São Paulo nos convida e estimula a ter as condições para compreender, com todos os santos de Deus, “a largura, o comprimento, a altura e a profundidade, e conhecer o amor de Cristo, que excede todo o conhecimento, para que sejais plenificados com toda a plenitude de Deus” (Ef 5,19). Santo Inácio nos propõe, para alcançarmos a graça desta compreensão, digna de filhos e filhas de Deus, o exercício da oração de repetição. Assim, leva a pessoa que se exercita a se colocar diante do Pai para sentir a malícia do pecado. Esta venenosa malícia derrubou anjos, infectou nossa humanidade e é mortífera (1º exercício). Depois, Inácio quer que recordemos o processo mesmo dos próprios pecados diante dos olhos bons do Criador (2º exercício), para que possamos sentir como o Amor Crucificado é salvador. Então, Inácio diz: “O 3º exercício é a repetição do 1º e do 2º. Assim, depois da oração preparatória e dos dois preâmbulos (composição de lugar e pedido de graça), repetir o 1º e o 2º exercícios” (EE 62).

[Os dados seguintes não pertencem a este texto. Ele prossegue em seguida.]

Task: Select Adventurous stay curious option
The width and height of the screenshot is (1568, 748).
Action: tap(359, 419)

Como? Fazer outra vez os mesmos exercícios? Talvez até seja conveniente em certos casos, mas aqui a proposta é repetir de modo novo e criativo: “Prestar atenção e demorar-me mais nos pontos em que senti maior consolação, desolação ou sentimento espiritual”. Voltar aos pontos em que o Espírito me iluminou, inspirou a agir, consolou. Quem se exercita deve mesmo deter-se, sem pressa de ir adiante, a fim de que a semente acolhida com amor reverente possa germinar mais seguramente. Nos pontos escuros, ou onde se sentiu vazio, frio, indiferente, é preciso tomar o conselho do próprio Mestre: “Contou-lhes, ainda, uma parábola para mostrar a necessidade de orar sempre, sem jamais esmorecer” (ler Lc 18,1-8). A viúva pobre e desvalida do relato de Jesus conseguiu, com a força da sua paciência, obter justiça de um homem mau e corrupto. Quanto mais uma oração insistente tocará as entranhas de misericórdia do Pai e o Coração do Filho?

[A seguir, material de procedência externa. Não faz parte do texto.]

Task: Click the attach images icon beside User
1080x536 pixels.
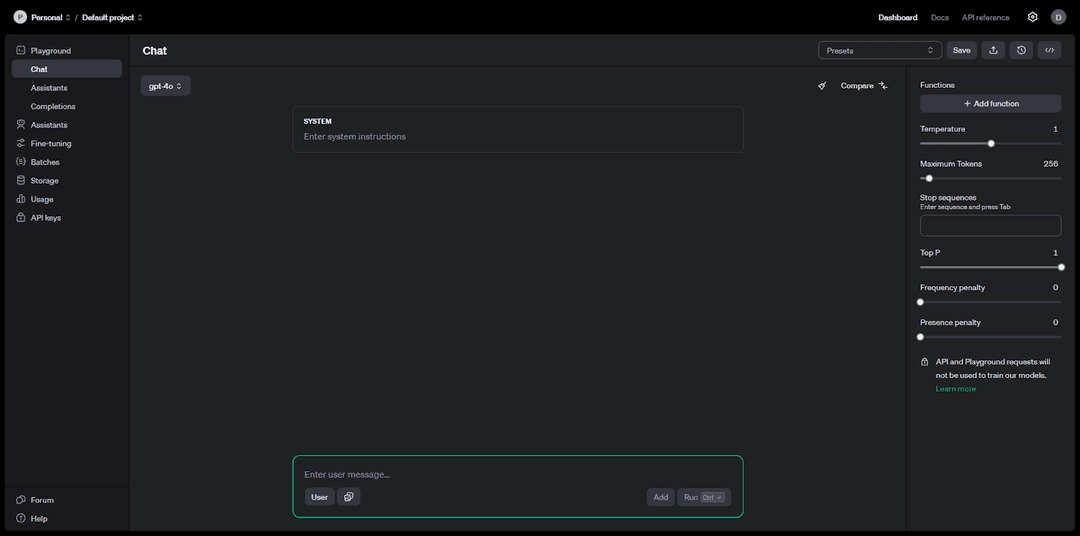Action: (x=349, y=497)
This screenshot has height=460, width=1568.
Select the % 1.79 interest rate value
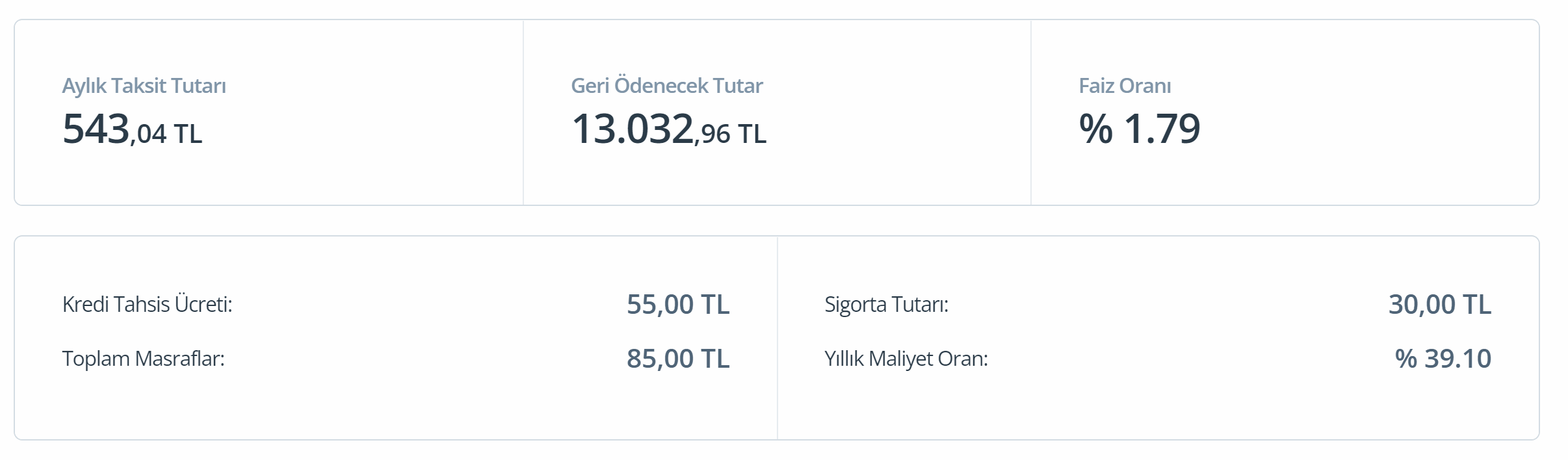click(1139, 129)
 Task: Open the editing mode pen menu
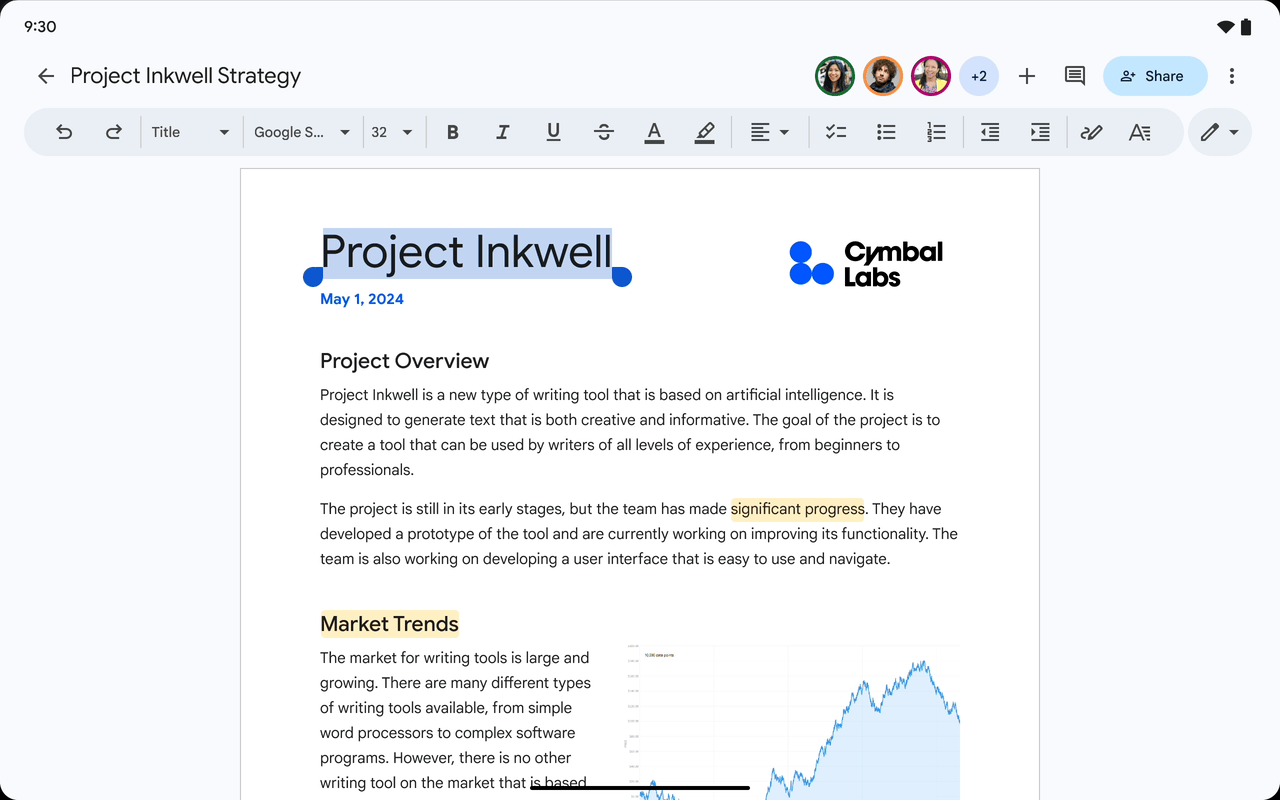click(x=1219, y=131)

O novo neste exercício inaciano de repetição se mostra com evidência nos “três colóquios, que devem ser feitos da seguinte maneira [EE 62]: primeiro, a Nossa Senhora, para que me alcance graça de seu Filho e Senhor para três coisas: 1º Que eu sinta conhecimento interno de meus pecados, detestando-os; 2º Que eu sinta a desordem de minhas operações, para que, detestando-a, me corrija e ponha-me em ordem; 3º Pedir conhecimento do mundo, para que, detestando-o, afaste de mim suas vaidades e futilidades. O 2º e o 3º colóquios são com o Filho e com o Pai em torno dos mesmos três pontos”.
Pedir, até com teimosia, para alcançar, no Espírito, uma autêntica revelação da profunda malícia do pecado, do meu pecado também, para que eu sinta a profundidade do mal de onde me tira o Redentor e, assim, compreenda as dimensões infinitas do seu carinho e do seu cuidado por mim, pecador(a).

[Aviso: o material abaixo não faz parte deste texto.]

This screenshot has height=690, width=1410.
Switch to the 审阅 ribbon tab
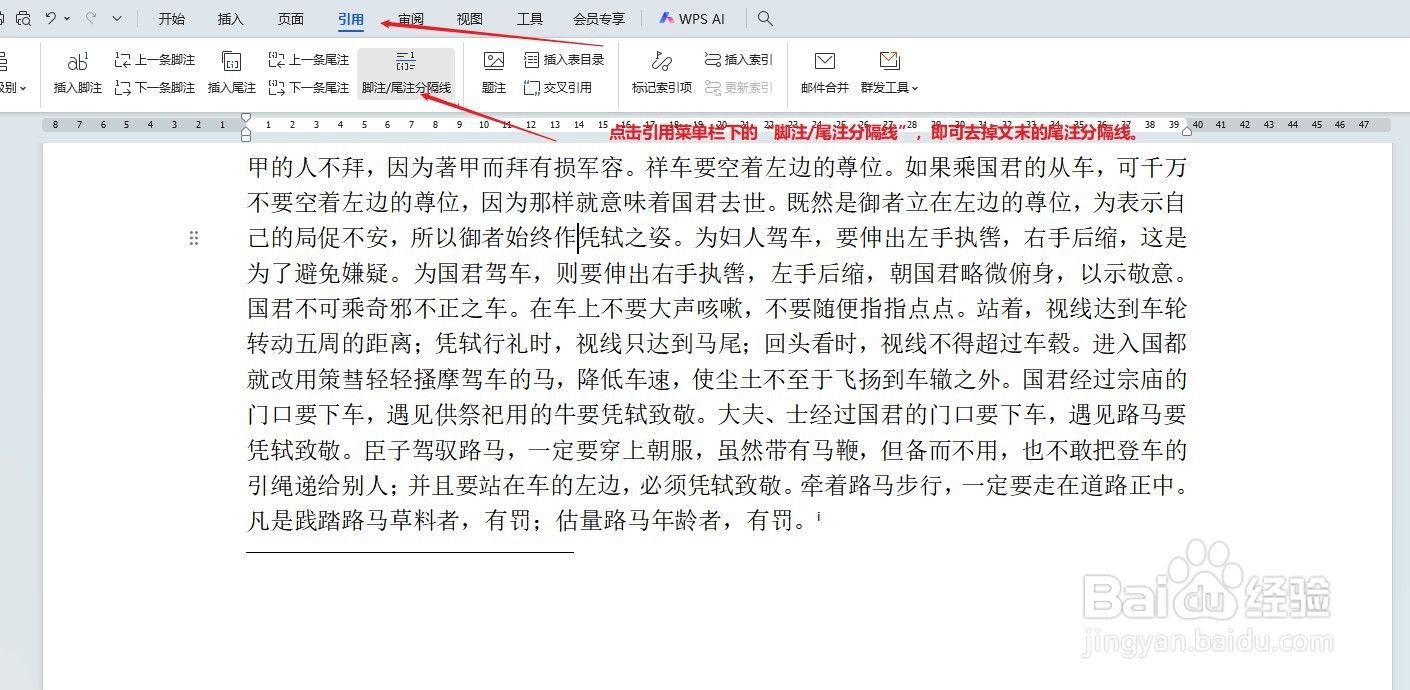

Uma observação: “Reconhecer a desordem e detestá-la supõe, para o exercitante latino-americano, consciência de sua situação pessoal em relação ao sistema injusto e opressor que vigora na América Latina, causa de tantos sofrimentos e mortes. Levando em conta que este é o continente com o maior número de batizados, é escandaloso o divórcio entre a fé e a promoção da justiça”.
Quem sabe seja tempo de pedir ao Redentor de todo o ser humano que revele a cada coração e a cada mente a altura da sua inconsciência, a amplidão do seu egoísmo, a profundeza da sua ignorância e da sua omissão, que permitem uma realidade de tanta divisão e absurda exploração, causadora de violência, exclusão, marginalização… É hora de suplicar com insistente esperança para chegar a um conhecimento interno que mude, converta e leve a perguntar, com vontade de saber: “Senhor, que queres que eu faça?”.
|| E X E R C Í C I O ||
|| E X E R C Í C I O ||
Digo que, se não se levantar para dar os pães ao amigo por ser amigo, vai levantar-se ao menos pela insistência. (Lucas 11,8)
Preparar-me, fazendo algum breve exercício de pacificação e considerando diante de quem estou me apresentando, com respeito e amor. Irei fazer, então, a oração preparatória com carinho. Vou empenhar-me em recuperar o que aproveitei nos exercícios anteriores. Para ajudar, lembro, brevemente, alguns pontos:
O pecado dos anjos: extremo orgulho, autossuficiência, rebeldia contra Deus, recusa da soberania absoluta do Criador. O mau uso da liberdade de seres lúcidos (Lúcifer) é extremo e definitivo. Um só pecado mereceu-lhes a condenação. Deus permanece aberto a eles. Falam com o Pai (Jó 1,6) e com Jesus (por exemplo, Mt 1,3) quando querem. Só não querem é abrir-se ao amor e ao serviço de amor.
O pecado de Adão e Eva: no alvorecer da humanidade, nossos primeiros pais não confiam na bondade do Pai Criador e se deixam levar pelo “pai da mentira” (Jo 8,44). Renegam a sua dependência do Deus da Vida. Assim, nos primeiros pais o ser humano se destina à morte, ao pó, à perda da sua identidade filial.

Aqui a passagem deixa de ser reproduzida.